Mr Baupin and I will join hundreds of protestors – and a white elephant – to stand in solidarity against this terrible project. The demonstration is taking place under a banner of the triple risks of Hinkley. 

First, there are the safety and technological risks. It is clear that the Pressurised Water nuclear reactor (EPR) – the design proposed for Hinkley C – simply does not work. France’s nuclear safety watchdog has found multiple malfunctioning valves that could cause meltdown, in a similar scenario to the 1979 Three Mile Island nuclear accident in the US.  The steel reactor vessel, which houses the plant’s nuclear fuel and confines its radioactivity, was also found to have serious anomalies that increase the risk of it cracking. Apart from the obvious safety risks, the problems experienced by the EPR reactors being built at Flammanvile in France and Olkiluoto in Finland have pushed the projects years behind schedule.

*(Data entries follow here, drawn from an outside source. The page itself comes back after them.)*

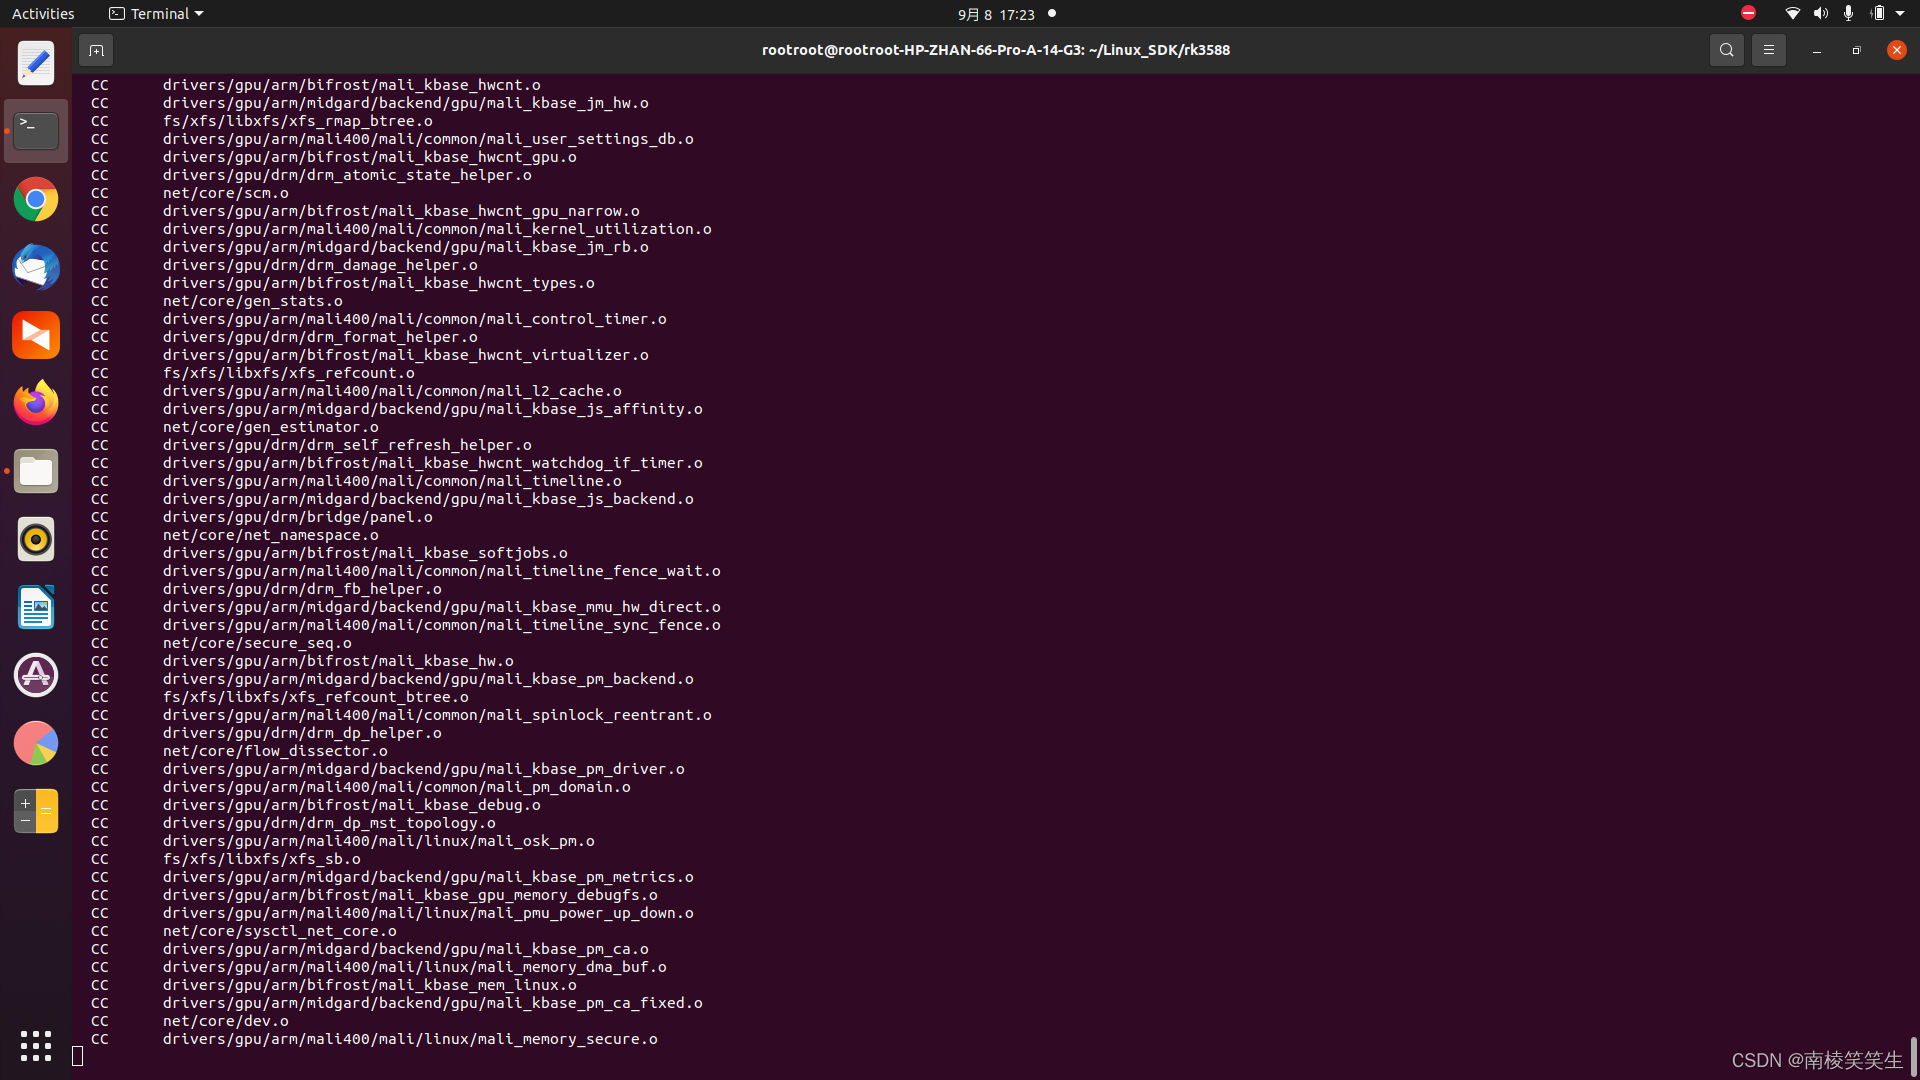
Task: Open LibreOffice Writer from dock
Action: pos(36,607)
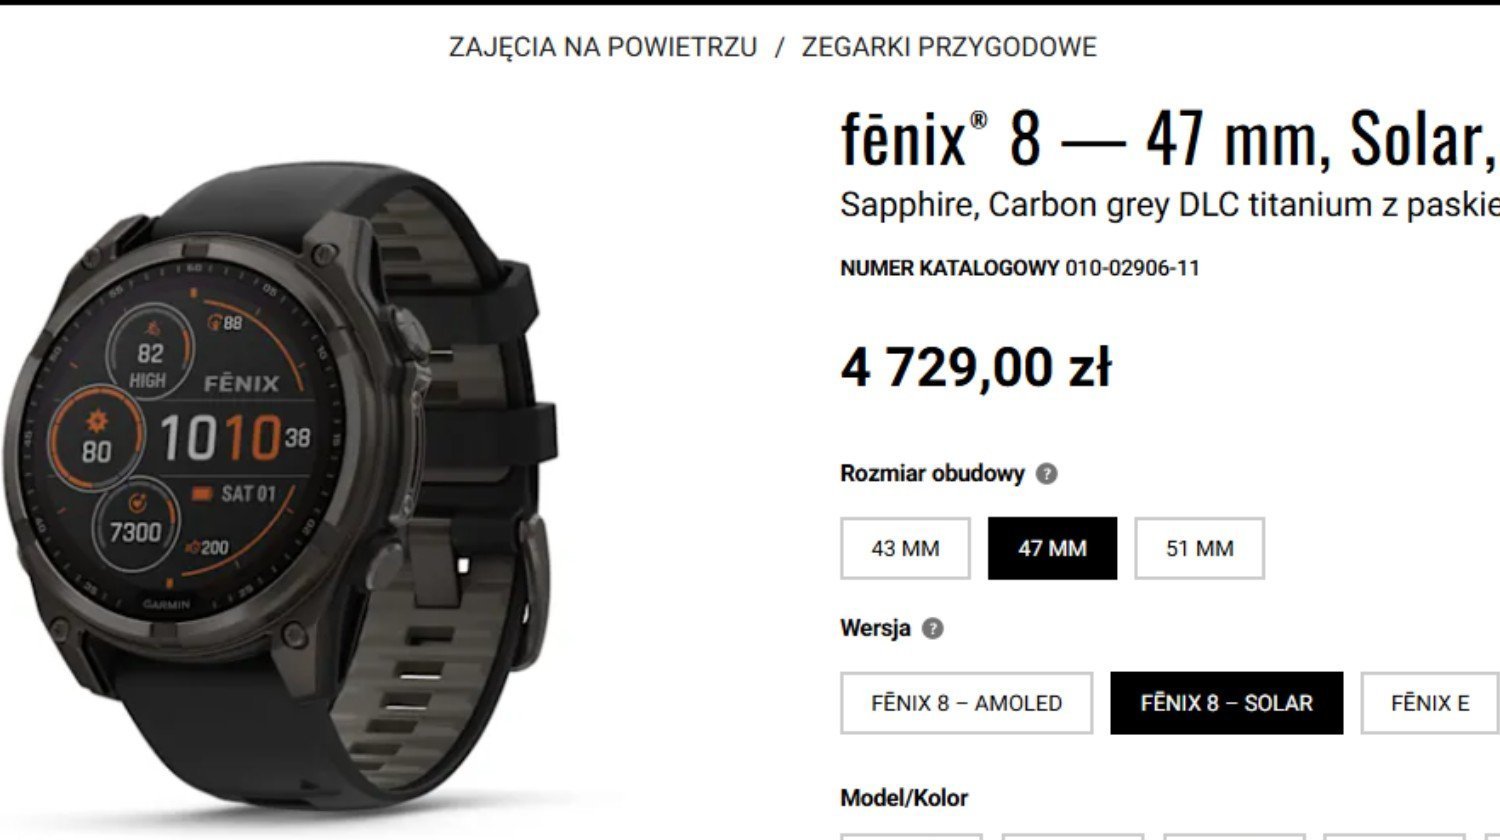Screen dimensions: 1500x840
Task: Click the Model/Kolor heading
Action: point(904,798)
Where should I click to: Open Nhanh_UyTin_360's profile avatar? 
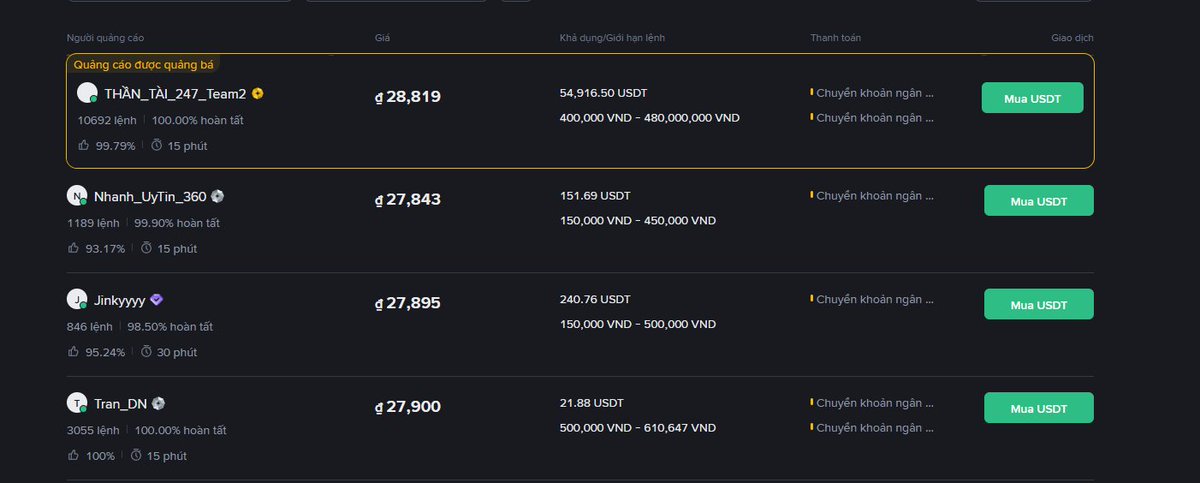[x=77, y=196]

Secondly, Hinkley poses risks to our energy security. Hinkley is supposed to produce 7% of the UK's energy. But we now know there will be no electricity from the new nuclear plant until at least 2023. This makes power blackouts over the next decade increasingly likely and the only way to avoid them is to rapidly invest in renewable energy, particularly onshore wind. Earlier this week Bloomberg produced a report showing that onshore wind is now the cheapest way to generate electricity in both the UK and Germany. But instead of supporting onshore wind this government is undermining it by attacking subsidies to renewables and destroying jobs in the sector. 

Thirdly, there is the risk of Chinese finance. In a globalised world we are expected to consider the option of allowing foreign companies and governments to control our essential infrastructure. But it is clear that in bequeathing our infrastructure we lose the political control that strengthens our security. The Chinese companies who will be part of the deal are part owned by the Chinese government and therefore controlled by the Chinese Communist Party. What a toppy-turvy world globalisation has created, where our Conservative British government is inviting the Chinese Communist party to control our energy infrastructure. It also seems that China National Nuclear Company is responsible for the manufacture of Chinese nuclear weapons.

Of course it is the Chinese people who suffer most, being at the hands of an oppressive government and uncontrolled companies which show little respect for employment rights or environmental standards. By offering money to such companies from British consumers through their energy bills our government is forcing us to collude in the low human rights and environmental standards seen in China.  

Research I commissioned earlier this year concluded we can transform the South West, not with nuclear, but with renewables. We can generate 100 per cent of our energy needs from renewables within the next 20-30 years and create 122,000 new quality jobs and boost the regional economy by over £4bn a year.

The white elephant of Hinkley looks increasingly shaky on its feet. Only the government’s deeply risky ideological crusade against renewables and in favour of nuclear keeps it standing. It’s time for it to fall and for communities in the South West to create in its place a renewable energy revolution, which will lead to our own Western Powerhouse. 

Molly Scott Cato is Green MEP for the southwest of England, elected in May 2014. She has published widely, particularly on issues related to green economics. Molly was formerly Professor of Strategy and Sustainability at the University of Roehampton.